PDF2IDML

This project aims to translate the data/information from PDF to Indesign formate (IDML) by Python. The data/information includes text, images, layouts and styles.

Currently, it just starts with this big idea, has not got any code yet. A project road map / structure will be described following to show the complete process of how to construct this program, and will build each component step by step after.

Introduction

PDF is the most popular format to record and present documents, Indesign is the most popular software to edit and layout the document. However, there is only one way transformation from Indesign to PDF, but not the other from PDF to Indesign.

There are several solutions on the market, but not ideal or free.

[PDF2ID]: A commercial software that can import PDF into Indesign.
[PDF2DTP]: Similar to PDF2ID. The biggist different is PDF2DTP parse the text to paragraph, while PDF2ID parse the text into single line.

IDML (InDesign Markup Language) files are a Zip archives (Adobe calls them packages) storing essentially XML files. Adobe made a descent job because those files can completely express the content of the native (binary) documents. It is a potential format that could be translated and modified easily from other formats (PDF, PPT, EPUB, ...)

Big Idea

The general concept is that using current python library to parse pdf to text, image, layout, and style data, then using these data to rebuild the idml file that Indesign can read and edit. Within the general concept, there are two roads can go:

PDF -> XML -> IDML: Since the idml file is basically a bunch of xml file compressed together, it is make-sense that first convert the pdf to a xml, then reorganize it to the structure that idml requiring.
PDF -> Raw Data (Images, text, layout, and styles in SQL or Json formate) -> IDML: It is also feasible that extracting all the raw data temporary to a place. Then adding the data to the idml template.

Road Map / Components

PDF Parser: Research and explore the potential PDF parser library in Python, test with different types of PDF samples.
Middleware: Research the best way to store the data extracted from PDF parser. They potentially include XML, SQL, and JSON.
XML Constructor: Base on the data format and idml file structure, a constructor or compiler has to be built to import the data into idml template properly.
IDML Compiler: The last step is to compress these XML files and converted to standard IDML file.

Reference Projects

[SimpleIDML]: SimpleIDML is a Python library to manipulate Adobe® InDesign® IDML file. The main purpose being the ability to compose IDML files together and produce complex documents from simple pieces and to separate the data from the structure.

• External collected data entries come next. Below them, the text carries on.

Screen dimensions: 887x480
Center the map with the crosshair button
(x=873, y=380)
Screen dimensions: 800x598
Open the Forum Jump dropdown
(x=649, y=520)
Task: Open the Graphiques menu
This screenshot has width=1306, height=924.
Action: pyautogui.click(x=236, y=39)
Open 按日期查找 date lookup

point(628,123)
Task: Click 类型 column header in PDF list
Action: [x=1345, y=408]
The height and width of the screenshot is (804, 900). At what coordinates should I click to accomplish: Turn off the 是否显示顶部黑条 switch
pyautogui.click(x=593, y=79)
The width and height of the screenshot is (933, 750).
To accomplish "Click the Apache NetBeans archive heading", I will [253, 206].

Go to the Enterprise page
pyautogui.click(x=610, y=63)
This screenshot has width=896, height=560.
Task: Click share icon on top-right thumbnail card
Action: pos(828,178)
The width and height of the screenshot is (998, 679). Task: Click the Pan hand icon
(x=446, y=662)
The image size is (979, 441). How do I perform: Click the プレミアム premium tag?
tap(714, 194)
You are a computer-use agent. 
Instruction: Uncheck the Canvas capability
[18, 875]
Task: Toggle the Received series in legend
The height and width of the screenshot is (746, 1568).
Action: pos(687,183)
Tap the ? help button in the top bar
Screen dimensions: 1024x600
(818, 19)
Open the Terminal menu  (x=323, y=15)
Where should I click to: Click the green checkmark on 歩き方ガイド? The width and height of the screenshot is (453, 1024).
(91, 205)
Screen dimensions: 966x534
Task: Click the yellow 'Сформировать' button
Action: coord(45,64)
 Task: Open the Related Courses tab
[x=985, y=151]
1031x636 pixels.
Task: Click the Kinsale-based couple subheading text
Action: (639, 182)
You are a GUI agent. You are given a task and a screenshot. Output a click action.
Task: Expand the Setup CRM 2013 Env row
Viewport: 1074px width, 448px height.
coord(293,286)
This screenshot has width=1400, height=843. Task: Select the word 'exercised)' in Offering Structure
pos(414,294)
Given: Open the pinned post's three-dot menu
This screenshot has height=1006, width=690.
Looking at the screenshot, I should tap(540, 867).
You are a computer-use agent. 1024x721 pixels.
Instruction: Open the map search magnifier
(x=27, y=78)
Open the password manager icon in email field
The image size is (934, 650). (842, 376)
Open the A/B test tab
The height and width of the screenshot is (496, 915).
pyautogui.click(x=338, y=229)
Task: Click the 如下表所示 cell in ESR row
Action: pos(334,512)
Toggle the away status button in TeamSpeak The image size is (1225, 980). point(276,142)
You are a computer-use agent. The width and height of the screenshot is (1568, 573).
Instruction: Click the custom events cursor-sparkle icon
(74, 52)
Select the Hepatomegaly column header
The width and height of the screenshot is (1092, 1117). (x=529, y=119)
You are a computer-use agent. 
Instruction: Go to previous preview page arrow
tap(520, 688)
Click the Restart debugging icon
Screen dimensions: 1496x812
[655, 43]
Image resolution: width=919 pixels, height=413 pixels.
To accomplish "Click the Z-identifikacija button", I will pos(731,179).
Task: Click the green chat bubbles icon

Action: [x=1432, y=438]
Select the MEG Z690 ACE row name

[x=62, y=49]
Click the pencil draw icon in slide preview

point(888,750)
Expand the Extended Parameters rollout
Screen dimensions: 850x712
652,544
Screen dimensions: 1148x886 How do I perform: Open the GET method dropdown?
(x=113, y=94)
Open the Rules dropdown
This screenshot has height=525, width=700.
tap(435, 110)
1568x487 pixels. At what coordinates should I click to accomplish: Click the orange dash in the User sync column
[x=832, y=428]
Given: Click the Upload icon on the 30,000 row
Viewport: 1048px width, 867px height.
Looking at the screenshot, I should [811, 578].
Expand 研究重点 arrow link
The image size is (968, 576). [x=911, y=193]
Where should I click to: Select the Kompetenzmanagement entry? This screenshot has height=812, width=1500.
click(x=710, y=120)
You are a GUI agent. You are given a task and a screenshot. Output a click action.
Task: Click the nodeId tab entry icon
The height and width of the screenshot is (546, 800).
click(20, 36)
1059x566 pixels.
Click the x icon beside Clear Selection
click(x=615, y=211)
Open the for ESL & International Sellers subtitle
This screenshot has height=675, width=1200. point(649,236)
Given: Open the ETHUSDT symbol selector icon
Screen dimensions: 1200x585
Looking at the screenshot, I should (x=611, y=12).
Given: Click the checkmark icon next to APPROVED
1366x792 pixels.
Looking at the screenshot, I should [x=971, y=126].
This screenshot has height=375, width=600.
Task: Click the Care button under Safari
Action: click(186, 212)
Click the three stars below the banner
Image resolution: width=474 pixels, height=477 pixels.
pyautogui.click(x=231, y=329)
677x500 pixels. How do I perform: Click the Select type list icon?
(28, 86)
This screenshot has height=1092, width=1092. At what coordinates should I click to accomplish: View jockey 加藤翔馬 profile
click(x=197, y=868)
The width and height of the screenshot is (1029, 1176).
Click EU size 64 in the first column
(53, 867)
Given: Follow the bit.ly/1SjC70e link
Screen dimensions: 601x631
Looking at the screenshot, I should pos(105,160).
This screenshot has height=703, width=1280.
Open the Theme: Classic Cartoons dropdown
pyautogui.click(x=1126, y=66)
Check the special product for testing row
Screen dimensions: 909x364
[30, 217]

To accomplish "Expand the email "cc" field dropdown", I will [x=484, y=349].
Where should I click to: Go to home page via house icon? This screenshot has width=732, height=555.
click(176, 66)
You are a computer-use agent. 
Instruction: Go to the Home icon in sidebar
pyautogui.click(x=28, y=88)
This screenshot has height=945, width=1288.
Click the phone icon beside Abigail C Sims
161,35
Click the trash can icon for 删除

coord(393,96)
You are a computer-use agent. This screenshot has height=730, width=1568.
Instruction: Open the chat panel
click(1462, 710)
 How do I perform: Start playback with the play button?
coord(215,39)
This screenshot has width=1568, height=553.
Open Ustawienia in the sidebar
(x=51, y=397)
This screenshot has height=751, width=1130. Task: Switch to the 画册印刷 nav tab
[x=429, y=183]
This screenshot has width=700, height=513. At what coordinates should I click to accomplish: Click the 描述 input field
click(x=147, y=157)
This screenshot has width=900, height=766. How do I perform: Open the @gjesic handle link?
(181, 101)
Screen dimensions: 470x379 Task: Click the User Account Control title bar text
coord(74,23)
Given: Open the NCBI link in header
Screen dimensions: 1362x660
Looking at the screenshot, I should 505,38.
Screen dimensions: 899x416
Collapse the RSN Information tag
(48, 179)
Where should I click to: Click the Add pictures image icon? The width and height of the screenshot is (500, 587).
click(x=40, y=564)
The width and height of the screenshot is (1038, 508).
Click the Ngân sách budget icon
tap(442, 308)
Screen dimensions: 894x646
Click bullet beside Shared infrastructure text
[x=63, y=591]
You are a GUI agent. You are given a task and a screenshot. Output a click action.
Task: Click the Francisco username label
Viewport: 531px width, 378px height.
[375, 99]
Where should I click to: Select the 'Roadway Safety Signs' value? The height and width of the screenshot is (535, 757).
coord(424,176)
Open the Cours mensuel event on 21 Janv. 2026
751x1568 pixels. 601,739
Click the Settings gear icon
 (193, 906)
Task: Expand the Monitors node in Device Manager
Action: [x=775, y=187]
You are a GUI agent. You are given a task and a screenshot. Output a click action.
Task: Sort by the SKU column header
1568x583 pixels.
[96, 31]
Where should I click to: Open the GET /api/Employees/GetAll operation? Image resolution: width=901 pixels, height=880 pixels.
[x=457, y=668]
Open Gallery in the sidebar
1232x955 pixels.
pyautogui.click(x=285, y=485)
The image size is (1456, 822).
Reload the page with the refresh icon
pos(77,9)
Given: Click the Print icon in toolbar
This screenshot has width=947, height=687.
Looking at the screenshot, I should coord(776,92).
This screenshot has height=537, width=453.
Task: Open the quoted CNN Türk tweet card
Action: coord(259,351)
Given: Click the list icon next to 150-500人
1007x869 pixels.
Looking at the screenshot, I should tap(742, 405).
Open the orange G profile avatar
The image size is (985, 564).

The philosophy behind SimpleIDML is to keep separated the content and the structure and to use XML files to feed your documents by using the XML Structure in InDesign. Keeping this isolation is important to ease the debugging and to keep track of what is going on.
[pdfminer]: PDFMiner is a tool for extracting information from PDF documents. Unlike other PDF-related tools, it focuses entirely on getting and analyzing text data. PDFMiner allows one to obtain the exact location of text in a page, as well as other information such as fonts or lines. It includes a PDF converter that can transform PDF files into other text formats (such as HTML). It has an extensible PDF parser that can be used for other purposes than text analysis.
[PyPDF2]: PyPDF2 could extract images from PDF with other decoding library.
[PyMuPDF]: PyMuPDF could be used to extract images and fonts from PDF. PNG is the image format that PyMuPDF export to.
[minecart]: minecart is a Python package that simplifies the extraction of text, images, and shapes from a PDF document. It provides a very Pythonic interface to extract positioning, color, and font metadata for all of the objects in the PDF.
[slate]: Slate is a Python package that simplifies the process of extracting text from PDF files. It depends on the PDFMiner package. (No layout information converted)

Revisions

Beta 0.0.1 - 10/22/2019

Start README.md, add badge icons.

Beta 0.0.2 - 10/30/2019

Complete README.md with chapters: big idea, road map, and reference projects.

Beta 0.0.3 - 11/11/2019

Read and test about [pdfminer] library. Check different typologies of pdf and their output results.

The pdfminer seems only working with text in PDF. It has different formats to export with different information attached. Text format basically only include content of text; HTML did a good job to maintain the format and layout of the text; XML did the same work as HTML. However, it composed each character of the words into an individual unit of format and layout. The one information of the PDF missing for pdfminer is the size of the pages.

Since the HTML is the more ideal exported format to maintain the integraty and accuracy of the PDF text. The next step is to convert the html into indesign format / idml. Several relevent projects were found below.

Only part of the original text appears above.